IA et droit : hallucinations en justice et formation obligatoire

Quand l’IA invente des références juridiques

L’intelligence artificielle continue de s’immiscer dans des secteurs où la rigueur est non négociable. Dernier exemple en date : le prestigieux cabinet américain Sullivan & Cromwell a dû présenter ses excuses publiques après qu’un document déposé en justice contenait des citations… inventées de toutes pièces par un outil d’IA. Un phénomène que les spécialistes appellent les “hallucinations”, cette fâcheuse tendance des modèles de langage à fabriquer des informations avec un aplomb déconcertant.

Andrew Dietderich, associé du cabinet, a reconnu que si la firme dispose bien de procédures internes pour éviter ce type de dérapages, celles-ci n’ont tout simplement pas été respectées dans ce cas précis. En clair : les garde-fous existaient, mais personne ne les a appliqués. Un classique de l’erreur humaine, aggravé par une confiance peut-être excessive dans la machine.

Ce que signifie une “hallucination” en termes simples

Pour comprendre ce qui s’est passé, un petit détour technique s’impose. Les grands modèles de langage (LLM), comme ceux qui alimentent des outils tels que ChatGPT ou ses concurrents, génèrent du texte en prédisant statistiquement les mots les plus probables dans un contexte donné. Problème : ils ne “savent” pas vraiment ce qu’ils disent. Quand on leur demande de citer une jurisprudence, ils peuvent très bien en inventer une qui semble parfaitement plausible — numéro d’arrêt, noms des parties, date — mais qui n’a jamais existé.

Dans un contexte judiciaire, soumettre une fausse référence à un tribunal n’est pas anodin. Cela peut aller de la simple correction embarrassante à des sanctions disciplinaires pour les avocats concernés. Sullivan & Cromwell, l’un des cabinets les plus réputés de Wall Street, s’en tire pour l’instant avec des excuses et une promesse de renforcer ses processus internes. Ouf.

La réponse du monde juridique : former avant tout

Face à ces dérives, le secteur juridique commence à s’organiser. À des milliers de kilomètres du bureau new-yorkais de Sullivan & Cromwell, le Mississippi College School of Law a décidé de prendre le taureau par les cornes.

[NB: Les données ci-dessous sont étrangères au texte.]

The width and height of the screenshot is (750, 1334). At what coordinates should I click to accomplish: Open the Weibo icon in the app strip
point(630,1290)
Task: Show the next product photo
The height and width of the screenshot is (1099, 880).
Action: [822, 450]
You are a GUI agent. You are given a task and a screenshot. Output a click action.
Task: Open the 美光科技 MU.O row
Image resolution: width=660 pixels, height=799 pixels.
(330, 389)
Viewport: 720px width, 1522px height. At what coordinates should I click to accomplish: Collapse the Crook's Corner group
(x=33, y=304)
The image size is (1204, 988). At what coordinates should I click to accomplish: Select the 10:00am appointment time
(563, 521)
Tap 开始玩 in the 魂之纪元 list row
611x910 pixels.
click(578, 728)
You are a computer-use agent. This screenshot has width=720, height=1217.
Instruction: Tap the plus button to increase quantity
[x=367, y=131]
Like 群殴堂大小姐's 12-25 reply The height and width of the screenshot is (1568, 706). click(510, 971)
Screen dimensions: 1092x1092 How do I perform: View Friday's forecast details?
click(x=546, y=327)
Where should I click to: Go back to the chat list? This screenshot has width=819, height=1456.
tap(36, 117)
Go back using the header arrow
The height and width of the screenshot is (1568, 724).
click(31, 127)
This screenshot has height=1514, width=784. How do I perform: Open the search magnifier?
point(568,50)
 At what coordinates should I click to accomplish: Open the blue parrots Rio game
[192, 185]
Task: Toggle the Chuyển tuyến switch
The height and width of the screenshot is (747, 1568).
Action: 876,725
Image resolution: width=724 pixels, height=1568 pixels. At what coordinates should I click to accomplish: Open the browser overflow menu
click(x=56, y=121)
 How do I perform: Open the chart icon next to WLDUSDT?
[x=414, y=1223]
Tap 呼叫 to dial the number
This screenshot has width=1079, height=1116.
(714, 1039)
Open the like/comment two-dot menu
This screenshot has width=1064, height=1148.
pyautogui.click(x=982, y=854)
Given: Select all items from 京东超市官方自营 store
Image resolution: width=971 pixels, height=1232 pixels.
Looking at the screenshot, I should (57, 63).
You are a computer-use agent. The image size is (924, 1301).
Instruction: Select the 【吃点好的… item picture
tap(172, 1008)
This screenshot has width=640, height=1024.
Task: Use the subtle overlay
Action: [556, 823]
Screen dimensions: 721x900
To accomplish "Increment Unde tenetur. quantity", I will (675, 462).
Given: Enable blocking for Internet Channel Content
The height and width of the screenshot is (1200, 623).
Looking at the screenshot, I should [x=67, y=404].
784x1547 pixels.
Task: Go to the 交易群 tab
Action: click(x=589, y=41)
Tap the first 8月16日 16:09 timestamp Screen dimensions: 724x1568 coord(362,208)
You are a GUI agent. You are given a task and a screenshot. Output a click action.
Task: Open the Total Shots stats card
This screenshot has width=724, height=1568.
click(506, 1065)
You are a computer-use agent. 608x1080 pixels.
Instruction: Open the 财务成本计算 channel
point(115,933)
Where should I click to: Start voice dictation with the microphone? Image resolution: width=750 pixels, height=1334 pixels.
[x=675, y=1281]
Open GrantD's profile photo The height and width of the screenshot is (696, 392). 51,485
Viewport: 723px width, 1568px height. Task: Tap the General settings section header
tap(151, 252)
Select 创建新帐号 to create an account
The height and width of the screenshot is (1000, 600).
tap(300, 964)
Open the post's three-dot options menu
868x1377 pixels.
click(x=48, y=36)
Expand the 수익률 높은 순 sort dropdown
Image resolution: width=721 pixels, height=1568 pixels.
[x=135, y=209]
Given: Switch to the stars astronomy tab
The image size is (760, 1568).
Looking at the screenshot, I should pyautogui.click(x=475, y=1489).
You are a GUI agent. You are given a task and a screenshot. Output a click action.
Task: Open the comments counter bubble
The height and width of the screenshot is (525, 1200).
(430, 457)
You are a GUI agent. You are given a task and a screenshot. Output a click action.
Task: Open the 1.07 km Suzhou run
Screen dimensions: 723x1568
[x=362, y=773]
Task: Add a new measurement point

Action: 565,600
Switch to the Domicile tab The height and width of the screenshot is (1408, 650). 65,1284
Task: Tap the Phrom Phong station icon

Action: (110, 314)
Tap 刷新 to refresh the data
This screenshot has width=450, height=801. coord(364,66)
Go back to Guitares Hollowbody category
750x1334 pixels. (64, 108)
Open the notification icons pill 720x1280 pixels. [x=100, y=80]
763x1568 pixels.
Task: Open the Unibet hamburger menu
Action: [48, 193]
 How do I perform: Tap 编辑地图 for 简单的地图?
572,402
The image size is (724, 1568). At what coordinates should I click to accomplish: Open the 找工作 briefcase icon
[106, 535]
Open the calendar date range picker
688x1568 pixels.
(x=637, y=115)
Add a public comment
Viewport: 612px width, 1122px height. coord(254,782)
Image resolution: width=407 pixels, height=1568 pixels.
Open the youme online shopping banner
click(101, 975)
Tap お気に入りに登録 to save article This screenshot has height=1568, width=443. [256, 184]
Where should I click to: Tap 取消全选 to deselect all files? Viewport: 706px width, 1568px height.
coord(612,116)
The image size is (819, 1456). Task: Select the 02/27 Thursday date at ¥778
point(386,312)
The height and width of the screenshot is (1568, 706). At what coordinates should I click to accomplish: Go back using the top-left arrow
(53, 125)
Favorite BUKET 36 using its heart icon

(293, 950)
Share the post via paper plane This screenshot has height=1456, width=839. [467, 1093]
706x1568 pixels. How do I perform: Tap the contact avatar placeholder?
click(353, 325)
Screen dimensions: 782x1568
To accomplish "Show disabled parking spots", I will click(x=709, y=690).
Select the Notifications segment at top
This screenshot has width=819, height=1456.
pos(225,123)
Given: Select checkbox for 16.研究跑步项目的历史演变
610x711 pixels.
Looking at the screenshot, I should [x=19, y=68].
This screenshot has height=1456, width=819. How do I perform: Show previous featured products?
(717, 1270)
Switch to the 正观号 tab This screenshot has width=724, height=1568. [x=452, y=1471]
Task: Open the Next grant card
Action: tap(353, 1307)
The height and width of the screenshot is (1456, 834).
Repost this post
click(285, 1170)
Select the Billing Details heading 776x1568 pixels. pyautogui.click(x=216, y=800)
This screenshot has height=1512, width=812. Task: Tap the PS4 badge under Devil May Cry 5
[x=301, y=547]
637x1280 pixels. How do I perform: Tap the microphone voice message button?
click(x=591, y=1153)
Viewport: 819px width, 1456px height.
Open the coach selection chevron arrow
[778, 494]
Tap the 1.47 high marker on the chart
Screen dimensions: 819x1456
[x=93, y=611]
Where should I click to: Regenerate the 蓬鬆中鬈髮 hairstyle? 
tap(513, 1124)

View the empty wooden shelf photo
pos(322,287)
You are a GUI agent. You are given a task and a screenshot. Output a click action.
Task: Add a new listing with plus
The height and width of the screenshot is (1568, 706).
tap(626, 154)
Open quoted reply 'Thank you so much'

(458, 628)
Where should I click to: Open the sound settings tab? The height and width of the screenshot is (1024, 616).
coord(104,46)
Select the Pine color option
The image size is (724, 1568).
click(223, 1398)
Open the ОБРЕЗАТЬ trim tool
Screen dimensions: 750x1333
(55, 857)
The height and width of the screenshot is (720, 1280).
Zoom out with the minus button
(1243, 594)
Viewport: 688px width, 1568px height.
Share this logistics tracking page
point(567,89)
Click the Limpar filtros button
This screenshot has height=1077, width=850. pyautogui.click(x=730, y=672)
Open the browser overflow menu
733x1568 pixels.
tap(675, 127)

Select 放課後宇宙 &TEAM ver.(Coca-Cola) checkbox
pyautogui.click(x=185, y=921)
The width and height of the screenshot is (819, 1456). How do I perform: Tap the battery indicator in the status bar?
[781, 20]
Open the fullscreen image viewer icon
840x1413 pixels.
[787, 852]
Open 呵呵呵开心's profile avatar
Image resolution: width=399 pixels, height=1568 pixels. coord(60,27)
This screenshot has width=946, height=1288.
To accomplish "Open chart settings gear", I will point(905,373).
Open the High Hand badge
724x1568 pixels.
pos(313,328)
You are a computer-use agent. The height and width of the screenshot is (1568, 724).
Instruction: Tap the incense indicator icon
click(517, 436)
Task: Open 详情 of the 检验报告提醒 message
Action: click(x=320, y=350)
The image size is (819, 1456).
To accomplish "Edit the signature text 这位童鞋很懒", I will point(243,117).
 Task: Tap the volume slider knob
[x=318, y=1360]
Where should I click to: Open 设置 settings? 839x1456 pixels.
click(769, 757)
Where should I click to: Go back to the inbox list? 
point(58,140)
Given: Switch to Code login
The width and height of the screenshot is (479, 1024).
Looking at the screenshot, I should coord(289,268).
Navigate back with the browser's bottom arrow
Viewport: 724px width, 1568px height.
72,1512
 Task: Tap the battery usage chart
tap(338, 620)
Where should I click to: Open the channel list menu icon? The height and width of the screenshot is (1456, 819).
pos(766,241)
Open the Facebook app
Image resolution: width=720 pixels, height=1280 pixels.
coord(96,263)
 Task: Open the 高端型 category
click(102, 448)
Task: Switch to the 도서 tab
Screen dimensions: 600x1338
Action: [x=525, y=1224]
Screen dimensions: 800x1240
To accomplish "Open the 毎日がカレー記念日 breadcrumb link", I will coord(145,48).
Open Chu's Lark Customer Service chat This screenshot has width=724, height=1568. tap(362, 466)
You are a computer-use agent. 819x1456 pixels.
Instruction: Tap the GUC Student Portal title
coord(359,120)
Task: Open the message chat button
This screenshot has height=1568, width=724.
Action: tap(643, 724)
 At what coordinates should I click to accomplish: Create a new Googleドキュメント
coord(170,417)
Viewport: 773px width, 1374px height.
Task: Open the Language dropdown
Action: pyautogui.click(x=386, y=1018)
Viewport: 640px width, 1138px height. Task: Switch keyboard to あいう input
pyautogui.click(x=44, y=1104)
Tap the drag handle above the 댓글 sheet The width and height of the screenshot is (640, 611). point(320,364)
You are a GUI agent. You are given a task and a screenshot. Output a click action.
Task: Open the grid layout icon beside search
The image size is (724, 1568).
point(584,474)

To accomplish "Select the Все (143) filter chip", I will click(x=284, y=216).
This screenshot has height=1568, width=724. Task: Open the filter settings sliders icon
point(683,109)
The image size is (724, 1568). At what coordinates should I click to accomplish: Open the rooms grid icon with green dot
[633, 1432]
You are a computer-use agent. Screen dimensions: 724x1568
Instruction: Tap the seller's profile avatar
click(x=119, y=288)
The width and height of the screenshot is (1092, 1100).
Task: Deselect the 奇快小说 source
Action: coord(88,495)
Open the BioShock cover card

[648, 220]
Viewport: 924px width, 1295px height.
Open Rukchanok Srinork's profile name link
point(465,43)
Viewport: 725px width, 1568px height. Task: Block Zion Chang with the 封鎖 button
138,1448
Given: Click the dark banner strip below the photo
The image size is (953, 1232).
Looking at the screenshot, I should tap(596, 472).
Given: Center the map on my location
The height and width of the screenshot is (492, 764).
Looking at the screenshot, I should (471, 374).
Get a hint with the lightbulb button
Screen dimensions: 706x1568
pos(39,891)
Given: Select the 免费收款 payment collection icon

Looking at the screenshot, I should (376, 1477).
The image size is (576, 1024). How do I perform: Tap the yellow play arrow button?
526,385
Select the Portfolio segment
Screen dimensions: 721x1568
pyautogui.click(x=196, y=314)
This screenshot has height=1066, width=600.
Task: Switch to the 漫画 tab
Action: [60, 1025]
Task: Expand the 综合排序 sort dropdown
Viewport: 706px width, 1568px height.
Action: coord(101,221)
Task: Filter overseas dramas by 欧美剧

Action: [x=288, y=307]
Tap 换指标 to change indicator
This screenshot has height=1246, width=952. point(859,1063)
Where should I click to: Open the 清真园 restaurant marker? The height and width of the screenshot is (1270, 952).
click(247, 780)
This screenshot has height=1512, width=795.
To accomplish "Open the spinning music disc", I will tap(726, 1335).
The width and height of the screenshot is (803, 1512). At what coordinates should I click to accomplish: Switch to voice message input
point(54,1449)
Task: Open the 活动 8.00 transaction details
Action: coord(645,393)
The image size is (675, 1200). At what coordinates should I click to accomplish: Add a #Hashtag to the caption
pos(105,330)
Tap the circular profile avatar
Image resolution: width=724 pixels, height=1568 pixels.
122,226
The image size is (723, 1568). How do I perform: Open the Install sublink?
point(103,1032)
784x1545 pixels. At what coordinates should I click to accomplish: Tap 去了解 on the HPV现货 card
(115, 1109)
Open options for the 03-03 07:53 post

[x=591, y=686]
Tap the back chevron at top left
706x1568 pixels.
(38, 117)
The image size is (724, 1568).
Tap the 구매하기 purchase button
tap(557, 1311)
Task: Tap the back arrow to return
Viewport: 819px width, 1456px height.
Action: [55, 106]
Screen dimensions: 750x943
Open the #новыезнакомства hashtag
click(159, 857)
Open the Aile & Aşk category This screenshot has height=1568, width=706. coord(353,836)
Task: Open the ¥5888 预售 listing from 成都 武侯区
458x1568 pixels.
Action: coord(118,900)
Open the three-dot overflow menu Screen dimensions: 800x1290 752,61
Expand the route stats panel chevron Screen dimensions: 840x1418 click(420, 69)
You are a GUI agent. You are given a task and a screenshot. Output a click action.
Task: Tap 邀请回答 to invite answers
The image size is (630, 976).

Depuis peu, la formation à l’intelligence artificielle est désormais obligatoire pour tous les étudiants de première année.

L’idée est simple : plutôt que d’ignorer l’IA ou de la bannir purement et simplement, mieux vaut apprendre aux futurs juristes à l’utiliser de façon responsable — et surtout à en identifier les limites. Comprendre qu’un outil peut “halluciner” des citations, c’est exactement le genre de connaissance critique qui peut éviter un incident diplomatique devant un juge.

Cette initiative s’inscrit dans un mouvement plus large : les tribunaux américains eux-mêmes commencent à légiférer sur l’usage de l’IA dans les procédures judiciaires, certains exigeant désormais que les avocats déclarent explicitement s’ils ont utilisé un outil d’IA pour préparer leurs documents.

Une tension révélatrice d’un défi universel

Ce qui se joue dans le monde juridique est en réalité un miroir de ce que vivent de nombreux secteurs confrontés à l’IA générative. D’un côté, la technologie offre des gains de productivité considérables : rédaction de documents, recherche de précédents, analyse contractuelle. De l’autre, elle introduit de nouveaux vecteurs d’erreur, parfois insidieux précisément parce que le résultat produit semble convaincant.

Le parallèle avec l’univers crypto n’est pas anodin. Dans un espace où les acteurs se précipitent sur les nouvelles technologies — souvent avant que les cadres réglementaires ne soient en place —, la mésaventure de Sullivan & Cromwell rappelle que l’adoption d’un outil ne dispense pas d’en comprendre le fonctionnement. Aucune technologie, aussi prometteuse soit-elle, ne remplace le jugement humain et les processus de vérification.

Mise en perspective

L’affaire Sullivan & Cromwell et l’initiative du Mississippi College School of Law illustrent deux réponses complémentaires à un même défi : comment intégrer l’IA sans se laisser piéger par ses défauts. La formation en amont et les procédures de contrôle en aval apparaissent comme les deux piliers indispensables d’une adoption responsable.

Alors que l’IA s’invite dans des domaines aussi sensibles que la justice, la médecine ou la finance, la question n’est plus de savoir si on l’utilise, mais comment on le fait. Et visiblement, même les meilleurs cabinets juridiques du monde ont encore quelques leçons à apprendre — ce qui, quelque part, nous rassure tous un peu sur notre propre rapport à la technologie.

Cet article ne constitue pas un conseil en investissement.